Passados dois meses da explosão no prédio da Divisão Especial de Investigações e Capturas (Deic), o cenário na região continua o mesmo dos dias após o acidente. Algumas das casas que foram atingidas pela explosão continuam com os entulhos espalhados pelos cômodos, a antiga sede continua isolada e os moradores continuam com a incerteza de quando serão indenizados.
A reportagem do CadaMinuto esteve no local nesta quarta-feira (20), data que completa dois meses do fato, e conversou com moradores da região. Desde o dia da explosão, a estudante Taís Duarte mora de favor na casa de vizinhos. A residência onde morava permanece intacta, com os móveis destruídos, restos do teto que cedeu decorrente da explosão espalhados pelo chão e muita poeira.

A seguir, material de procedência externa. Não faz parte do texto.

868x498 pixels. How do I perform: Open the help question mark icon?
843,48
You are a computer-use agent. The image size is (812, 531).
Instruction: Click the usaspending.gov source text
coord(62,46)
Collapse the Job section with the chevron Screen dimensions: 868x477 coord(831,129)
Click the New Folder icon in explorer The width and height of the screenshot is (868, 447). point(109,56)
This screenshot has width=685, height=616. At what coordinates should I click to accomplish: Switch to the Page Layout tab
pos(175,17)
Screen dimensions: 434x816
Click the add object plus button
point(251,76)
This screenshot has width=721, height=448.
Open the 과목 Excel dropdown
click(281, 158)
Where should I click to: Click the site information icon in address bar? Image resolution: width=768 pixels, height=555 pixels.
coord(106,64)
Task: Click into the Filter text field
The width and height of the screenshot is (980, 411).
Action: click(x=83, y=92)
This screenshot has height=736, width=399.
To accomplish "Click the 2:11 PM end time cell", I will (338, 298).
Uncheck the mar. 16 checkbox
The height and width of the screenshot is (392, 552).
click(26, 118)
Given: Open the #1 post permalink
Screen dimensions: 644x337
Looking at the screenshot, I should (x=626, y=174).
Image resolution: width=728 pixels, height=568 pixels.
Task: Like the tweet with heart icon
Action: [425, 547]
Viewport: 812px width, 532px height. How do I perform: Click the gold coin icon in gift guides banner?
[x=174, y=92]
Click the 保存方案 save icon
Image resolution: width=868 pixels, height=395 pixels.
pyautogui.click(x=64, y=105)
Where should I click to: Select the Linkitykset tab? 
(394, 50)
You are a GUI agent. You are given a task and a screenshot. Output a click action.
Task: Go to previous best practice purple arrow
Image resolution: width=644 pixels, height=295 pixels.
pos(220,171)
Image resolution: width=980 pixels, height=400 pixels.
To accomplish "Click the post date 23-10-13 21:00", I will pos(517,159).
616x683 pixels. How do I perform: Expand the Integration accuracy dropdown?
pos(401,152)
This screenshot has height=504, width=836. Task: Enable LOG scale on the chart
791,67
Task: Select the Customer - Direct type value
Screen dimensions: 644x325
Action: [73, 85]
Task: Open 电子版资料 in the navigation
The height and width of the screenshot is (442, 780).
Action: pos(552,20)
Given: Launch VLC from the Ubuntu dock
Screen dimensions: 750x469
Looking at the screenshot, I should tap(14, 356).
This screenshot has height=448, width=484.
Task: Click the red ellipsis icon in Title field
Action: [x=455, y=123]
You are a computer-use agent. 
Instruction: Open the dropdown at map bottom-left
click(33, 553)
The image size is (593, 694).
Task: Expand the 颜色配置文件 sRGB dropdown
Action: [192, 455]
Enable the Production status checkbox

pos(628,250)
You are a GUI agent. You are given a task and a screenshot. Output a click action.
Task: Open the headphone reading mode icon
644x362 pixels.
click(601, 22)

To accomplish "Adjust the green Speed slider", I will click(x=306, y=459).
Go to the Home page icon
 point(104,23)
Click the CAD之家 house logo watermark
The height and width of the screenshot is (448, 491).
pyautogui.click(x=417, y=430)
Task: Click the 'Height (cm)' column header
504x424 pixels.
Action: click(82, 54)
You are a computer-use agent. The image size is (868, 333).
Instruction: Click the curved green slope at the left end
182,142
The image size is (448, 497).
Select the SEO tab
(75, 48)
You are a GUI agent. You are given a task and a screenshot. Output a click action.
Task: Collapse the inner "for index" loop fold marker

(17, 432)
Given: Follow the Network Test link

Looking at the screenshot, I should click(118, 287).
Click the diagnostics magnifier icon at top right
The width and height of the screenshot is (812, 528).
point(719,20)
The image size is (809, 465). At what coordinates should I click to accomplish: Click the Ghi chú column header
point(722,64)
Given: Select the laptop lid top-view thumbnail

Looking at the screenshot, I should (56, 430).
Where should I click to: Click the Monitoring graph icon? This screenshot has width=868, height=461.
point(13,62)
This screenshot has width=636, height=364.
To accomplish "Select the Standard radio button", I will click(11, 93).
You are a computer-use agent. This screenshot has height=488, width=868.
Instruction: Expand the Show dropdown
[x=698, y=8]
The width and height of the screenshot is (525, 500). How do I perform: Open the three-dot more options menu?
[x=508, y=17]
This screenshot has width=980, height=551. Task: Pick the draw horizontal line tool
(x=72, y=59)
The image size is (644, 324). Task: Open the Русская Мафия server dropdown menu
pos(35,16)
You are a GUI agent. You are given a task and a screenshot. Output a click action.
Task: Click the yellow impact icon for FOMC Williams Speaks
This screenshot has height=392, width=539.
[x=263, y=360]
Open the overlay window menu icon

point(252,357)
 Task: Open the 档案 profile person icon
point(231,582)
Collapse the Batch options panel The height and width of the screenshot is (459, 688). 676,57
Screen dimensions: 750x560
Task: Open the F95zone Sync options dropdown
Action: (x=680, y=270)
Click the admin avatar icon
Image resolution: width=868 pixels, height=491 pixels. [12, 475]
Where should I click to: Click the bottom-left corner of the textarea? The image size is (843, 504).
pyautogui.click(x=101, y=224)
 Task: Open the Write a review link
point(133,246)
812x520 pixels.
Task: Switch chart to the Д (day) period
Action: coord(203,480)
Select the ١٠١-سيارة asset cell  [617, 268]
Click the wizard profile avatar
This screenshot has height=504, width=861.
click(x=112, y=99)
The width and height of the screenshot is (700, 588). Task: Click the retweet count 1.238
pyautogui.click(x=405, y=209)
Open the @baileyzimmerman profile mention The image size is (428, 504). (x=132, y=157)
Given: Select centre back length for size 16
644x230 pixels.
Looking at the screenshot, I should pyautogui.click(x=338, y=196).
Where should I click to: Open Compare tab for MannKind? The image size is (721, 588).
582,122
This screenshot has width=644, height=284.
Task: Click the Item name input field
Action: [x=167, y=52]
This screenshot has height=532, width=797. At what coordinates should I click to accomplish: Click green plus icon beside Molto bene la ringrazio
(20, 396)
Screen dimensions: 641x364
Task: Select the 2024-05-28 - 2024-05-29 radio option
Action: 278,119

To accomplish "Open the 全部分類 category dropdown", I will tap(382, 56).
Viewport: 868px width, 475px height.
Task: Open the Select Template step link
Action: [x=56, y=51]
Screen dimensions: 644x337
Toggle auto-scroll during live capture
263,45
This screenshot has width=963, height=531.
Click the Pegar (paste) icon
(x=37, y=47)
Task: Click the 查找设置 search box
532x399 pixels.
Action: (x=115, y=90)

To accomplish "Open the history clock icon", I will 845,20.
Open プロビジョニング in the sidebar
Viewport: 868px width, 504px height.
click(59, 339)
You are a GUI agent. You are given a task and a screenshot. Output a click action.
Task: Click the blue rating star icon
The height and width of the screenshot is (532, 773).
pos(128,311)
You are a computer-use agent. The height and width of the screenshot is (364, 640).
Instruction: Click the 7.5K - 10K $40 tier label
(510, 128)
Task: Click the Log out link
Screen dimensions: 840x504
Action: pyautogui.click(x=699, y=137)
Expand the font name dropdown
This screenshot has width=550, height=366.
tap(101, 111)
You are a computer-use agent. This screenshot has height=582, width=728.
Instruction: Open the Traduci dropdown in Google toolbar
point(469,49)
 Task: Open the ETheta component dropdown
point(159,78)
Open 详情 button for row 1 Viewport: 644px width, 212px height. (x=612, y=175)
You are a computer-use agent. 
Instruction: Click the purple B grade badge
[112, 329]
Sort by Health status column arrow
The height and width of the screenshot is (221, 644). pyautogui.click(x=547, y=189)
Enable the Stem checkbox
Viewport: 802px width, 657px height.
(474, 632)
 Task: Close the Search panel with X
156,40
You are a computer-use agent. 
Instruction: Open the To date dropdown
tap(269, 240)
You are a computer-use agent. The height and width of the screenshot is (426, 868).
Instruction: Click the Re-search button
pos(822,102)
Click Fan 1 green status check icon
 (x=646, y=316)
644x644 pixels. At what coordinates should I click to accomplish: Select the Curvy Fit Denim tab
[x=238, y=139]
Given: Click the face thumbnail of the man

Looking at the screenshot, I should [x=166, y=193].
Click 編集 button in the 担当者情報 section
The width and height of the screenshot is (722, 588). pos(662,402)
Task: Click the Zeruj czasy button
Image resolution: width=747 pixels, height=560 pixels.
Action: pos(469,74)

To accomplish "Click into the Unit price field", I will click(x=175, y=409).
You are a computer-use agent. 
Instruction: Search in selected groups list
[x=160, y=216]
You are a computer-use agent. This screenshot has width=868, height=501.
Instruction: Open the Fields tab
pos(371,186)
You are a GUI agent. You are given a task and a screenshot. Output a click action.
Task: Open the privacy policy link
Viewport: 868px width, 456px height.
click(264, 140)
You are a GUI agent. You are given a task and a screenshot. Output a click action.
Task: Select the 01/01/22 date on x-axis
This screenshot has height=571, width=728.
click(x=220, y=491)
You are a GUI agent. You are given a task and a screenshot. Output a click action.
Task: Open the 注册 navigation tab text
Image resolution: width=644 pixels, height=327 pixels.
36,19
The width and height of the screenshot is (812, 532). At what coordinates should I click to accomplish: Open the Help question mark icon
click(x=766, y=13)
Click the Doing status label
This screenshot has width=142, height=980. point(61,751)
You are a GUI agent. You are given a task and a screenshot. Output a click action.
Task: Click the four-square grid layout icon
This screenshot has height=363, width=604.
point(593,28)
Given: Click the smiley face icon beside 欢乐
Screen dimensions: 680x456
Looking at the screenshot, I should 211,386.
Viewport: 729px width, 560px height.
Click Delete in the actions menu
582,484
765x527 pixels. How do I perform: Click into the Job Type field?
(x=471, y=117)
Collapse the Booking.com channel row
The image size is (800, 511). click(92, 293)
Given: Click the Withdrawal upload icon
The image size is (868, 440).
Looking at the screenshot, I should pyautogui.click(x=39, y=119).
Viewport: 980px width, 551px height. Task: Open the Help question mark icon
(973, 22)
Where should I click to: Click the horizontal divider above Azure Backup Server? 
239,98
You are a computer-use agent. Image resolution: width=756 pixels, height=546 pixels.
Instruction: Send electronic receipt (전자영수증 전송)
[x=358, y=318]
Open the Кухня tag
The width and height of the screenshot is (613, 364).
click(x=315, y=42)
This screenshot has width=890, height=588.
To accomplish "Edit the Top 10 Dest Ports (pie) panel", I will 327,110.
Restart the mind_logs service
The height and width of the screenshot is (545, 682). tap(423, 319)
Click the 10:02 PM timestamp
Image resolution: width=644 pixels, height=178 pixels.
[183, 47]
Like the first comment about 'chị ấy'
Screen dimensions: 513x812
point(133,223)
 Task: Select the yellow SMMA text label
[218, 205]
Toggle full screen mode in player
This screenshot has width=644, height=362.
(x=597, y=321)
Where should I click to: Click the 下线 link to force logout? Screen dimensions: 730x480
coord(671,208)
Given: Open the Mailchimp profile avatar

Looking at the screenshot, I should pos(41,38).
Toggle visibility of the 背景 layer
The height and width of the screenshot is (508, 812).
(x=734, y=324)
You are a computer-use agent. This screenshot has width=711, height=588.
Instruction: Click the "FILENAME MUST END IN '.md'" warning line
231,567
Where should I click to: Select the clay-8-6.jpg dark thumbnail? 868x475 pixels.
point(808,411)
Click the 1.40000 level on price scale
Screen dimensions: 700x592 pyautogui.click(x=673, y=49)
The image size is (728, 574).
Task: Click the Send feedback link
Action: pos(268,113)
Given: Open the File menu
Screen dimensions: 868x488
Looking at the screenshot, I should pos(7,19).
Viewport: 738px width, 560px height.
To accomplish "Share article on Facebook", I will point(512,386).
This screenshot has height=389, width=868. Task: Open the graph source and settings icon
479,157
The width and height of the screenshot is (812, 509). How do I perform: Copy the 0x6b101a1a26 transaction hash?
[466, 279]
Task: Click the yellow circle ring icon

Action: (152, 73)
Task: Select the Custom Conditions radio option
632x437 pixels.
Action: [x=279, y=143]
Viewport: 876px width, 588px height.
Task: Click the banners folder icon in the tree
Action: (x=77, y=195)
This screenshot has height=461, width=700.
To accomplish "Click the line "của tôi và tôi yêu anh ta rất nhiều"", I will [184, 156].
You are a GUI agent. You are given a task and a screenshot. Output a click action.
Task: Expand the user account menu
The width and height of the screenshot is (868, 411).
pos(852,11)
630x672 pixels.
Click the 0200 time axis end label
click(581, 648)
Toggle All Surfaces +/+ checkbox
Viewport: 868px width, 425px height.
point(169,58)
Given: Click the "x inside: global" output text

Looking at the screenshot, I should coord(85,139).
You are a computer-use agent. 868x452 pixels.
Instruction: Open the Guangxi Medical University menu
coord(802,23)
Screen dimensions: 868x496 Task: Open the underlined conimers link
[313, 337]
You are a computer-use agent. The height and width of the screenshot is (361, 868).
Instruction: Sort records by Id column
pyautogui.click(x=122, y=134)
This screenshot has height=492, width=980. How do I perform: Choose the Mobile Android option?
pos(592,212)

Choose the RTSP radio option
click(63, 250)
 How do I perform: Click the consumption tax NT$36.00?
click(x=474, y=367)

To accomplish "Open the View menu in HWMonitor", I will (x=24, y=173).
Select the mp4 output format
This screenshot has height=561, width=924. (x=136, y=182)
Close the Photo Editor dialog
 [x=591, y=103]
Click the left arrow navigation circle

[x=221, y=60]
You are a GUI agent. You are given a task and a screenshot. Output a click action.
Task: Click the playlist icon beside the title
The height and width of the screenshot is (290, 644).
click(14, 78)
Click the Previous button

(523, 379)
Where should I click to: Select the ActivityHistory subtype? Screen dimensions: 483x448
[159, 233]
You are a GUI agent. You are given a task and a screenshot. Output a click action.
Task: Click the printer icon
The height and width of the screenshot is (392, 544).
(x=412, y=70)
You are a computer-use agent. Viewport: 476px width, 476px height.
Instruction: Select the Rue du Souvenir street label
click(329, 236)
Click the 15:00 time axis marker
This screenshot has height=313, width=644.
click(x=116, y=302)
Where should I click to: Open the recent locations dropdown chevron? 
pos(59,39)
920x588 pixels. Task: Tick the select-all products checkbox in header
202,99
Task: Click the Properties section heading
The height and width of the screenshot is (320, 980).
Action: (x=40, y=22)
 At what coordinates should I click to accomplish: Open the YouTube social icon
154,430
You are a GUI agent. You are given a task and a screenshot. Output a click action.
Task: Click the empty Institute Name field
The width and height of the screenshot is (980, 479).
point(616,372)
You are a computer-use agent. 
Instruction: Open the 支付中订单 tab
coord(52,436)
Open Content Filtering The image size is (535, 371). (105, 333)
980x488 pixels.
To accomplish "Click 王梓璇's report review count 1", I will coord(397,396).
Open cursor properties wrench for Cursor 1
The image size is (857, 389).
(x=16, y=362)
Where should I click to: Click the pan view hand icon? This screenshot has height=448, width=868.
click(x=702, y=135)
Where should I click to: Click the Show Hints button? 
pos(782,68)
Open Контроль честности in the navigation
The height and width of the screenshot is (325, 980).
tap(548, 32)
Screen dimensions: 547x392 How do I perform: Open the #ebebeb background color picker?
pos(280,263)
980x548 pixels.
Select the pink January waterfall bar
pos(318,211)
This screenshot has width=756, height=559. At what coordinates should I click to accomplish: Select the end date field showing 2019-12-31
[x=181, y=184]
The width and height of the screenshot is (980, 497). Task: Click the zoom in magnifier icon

A estudante, que mora com o filho, contou que chegou a passar algumas semanas morando em Joaquim Gomes na casa de parentes, mas por conta dos estudos, teve que retornar a Maceió e morar desde então na casa de vizinhos.
“Chegaram a fazer uma vistoria aqui, mas nos disseram que a estrutura não havia sido comprometida. O técnico chegou a ironizar dizendo que eu reformasse a casa, porque a indenização iria demorar. Dois meses se passaram e eu continuo sem respostas do Estado e o pior, morando de favor. Isso é um absurdo”, protestou.

Taís ainda denunciou que muitas residências estão sendo assaltadas. “Essa semana o ladrão entrou em uma casa vizinha e levou as portas. Eles entram pelos fundos, já que muitas delas estão sem as portas, o que facilita a vida deles”, contou.
Indenizações devem começar em março, afirma governo
Segundo a assessoria de comunicação do governo, os laudos técnicos referentes aos imóveis danificados com a explosão devem ficar prontos no final deste mês. Mas o processo de indenização ainda deve demorar até março para ter início.
A assessoria da Polícia Civil disse que o delegado Carlo Reis, titular da Delegacia de Polícia Judiciária Metropolitana (DPJM), que está à frente das investigações aguarda a resposta do Ministério Público sobre o pedido de prorrogação por mais 30 dias no prazo das investigações sobre as causas da explosão.
Quanto a escolha do novo prédio para funcionamento da Deic, a assessoria da PC informou que ainda não foi definida um prédio para a nova sede.
Relembre o caso
A explosão ocorreu no final da tarde do dia 20 de dezembro, em um paiol onde eram armazenados explosivos na sede da Deic, no Farol. A agente Maria Amélia Lins Costas Dantas não resistiu aos ferimentos e morreu no local. Outros dois policiais ficaram feridos.
O abalo foi sentindo nos bairros do Centro e Trapiche. Comerciantes na região do Farol afirmaram que lojas e clínicas tiveram os vidros estraçalhados. Mais de 100 imóveis foram atingidos.
A liberação de energia proveniente da explosão causou danos no prédio da Deic e outros em seu entorno envolvendo 4 quarteirões e 5 ruas com avarias em 110 edificações segundo Relatório de Avaliação Preliminar de Danos (AVADAN) da Defesa Civil Estadual – DC.